Il “modernismo” strettamente castigliano s’è mantenuto in un equilibrio di pensiero e di forme, rifacendosi sempre alla migliore tradizione nazionale, pur non mancando di attingere alle nuove correnti, e di assimilarle, come è avvenuto nei migliori: Salvador Rueda (v.), Antonio Machado (v.) e il fratello Manuel, e, Juan Ramón Jiménez (v.). Nel Portogallo il decadentismo e il simbolismo ebbero il loro propagatore in Eugenio de Castro e nella scuola che s’ispira alla sua ricca e sottile fantasia lirica.
Nei paesi slavi predomina un po’ dappertutto, tra il 1870 e il 1890, la letteratura tendenziosa e moraleggiante, con idealità sociali o patriottiche. Fu appunto per reagire contro questa schiavitù dell’arte, a fini nobili ma estranei, che sorsero nell’ultimo decennio del secolo in tutti i paesi slavi correnti nuove che, pure apparendo sotto denominazioni diverse (simbolismo, impressionismo, neoromanticismo, ecc.) rivelano strette affinnità col decadentismo occidentale. Infatti, se anche la reazione contro l’utilitarismo dell’arte era dovuta a condizioni indigene, i programmi e i modelli erano quasi esclusivamente di provenienza straniera: Baudelaire, Verlaine, Maeterlinck, Nietzsche, D’Annunzio, O. Wilde, ecc. Grande vantaggio ne trassero tutte le letterature slave sia per l’arricchimento del linguaggio letterario sia per le vere e proprie rivelazioni del mondo psichico a cui il movimento condusse. L’elemento distruttivo fu perciò nelle regioni slave superato più presto ancora che altrove, lasciando dietro di sé soltanto degli epigoni presso i quali (p. es. nel russo Arcybašev) il decadentismo, più che una corrente letteraria, è un atteggiamento psicologico.

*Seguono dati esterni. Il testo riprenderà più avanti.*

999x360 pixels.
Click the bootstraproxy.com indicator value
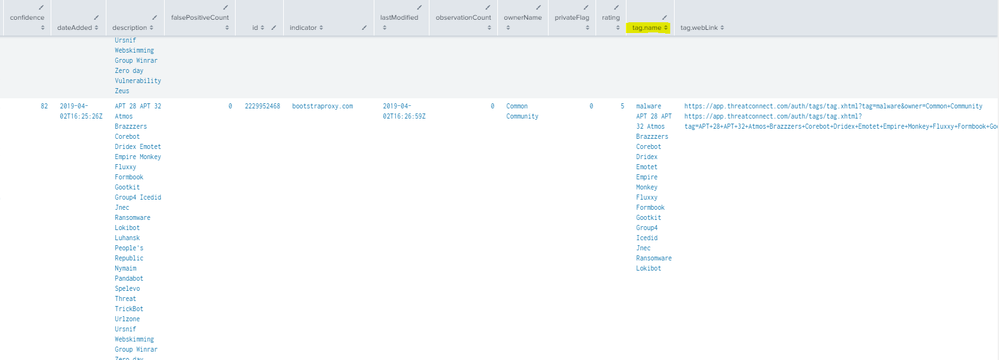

I promotori e nello stesso tempo rappresentanti principali del decadentismo in Russia sono Minskij, Merežkovskij, Zenaide Hippius e Brjusov, i quali costituirono intorno al 1895 una chiesuola letteraria per reagire contro ogni borghesismo nella letteratura. Malgrado la loro posizione di aperto antagonismo alle tradizioni russe, in realtà, per il sentimento mistico della vita, per la sensazione del dissolversi nel caos della realtà terrestre, per il loro interesse per l’imponderabile, si ricongiungevano ai loro predecessori. Ed essi stessi infatti non tardarono molto a scoprire il loro rapporto col filosofo Vladimiro Solov′ev da un lato, e dall’altro con Dostoevskij e persino con Gogol’. Verso il 1900 tutti, ormai maturi di esperienza artistica, ritrovano, chi più chi meno, il contatto con la pienezza della vita e il loro decadentismo si risolve nella religiosità, nel culto dell’arte o nell’individualismo.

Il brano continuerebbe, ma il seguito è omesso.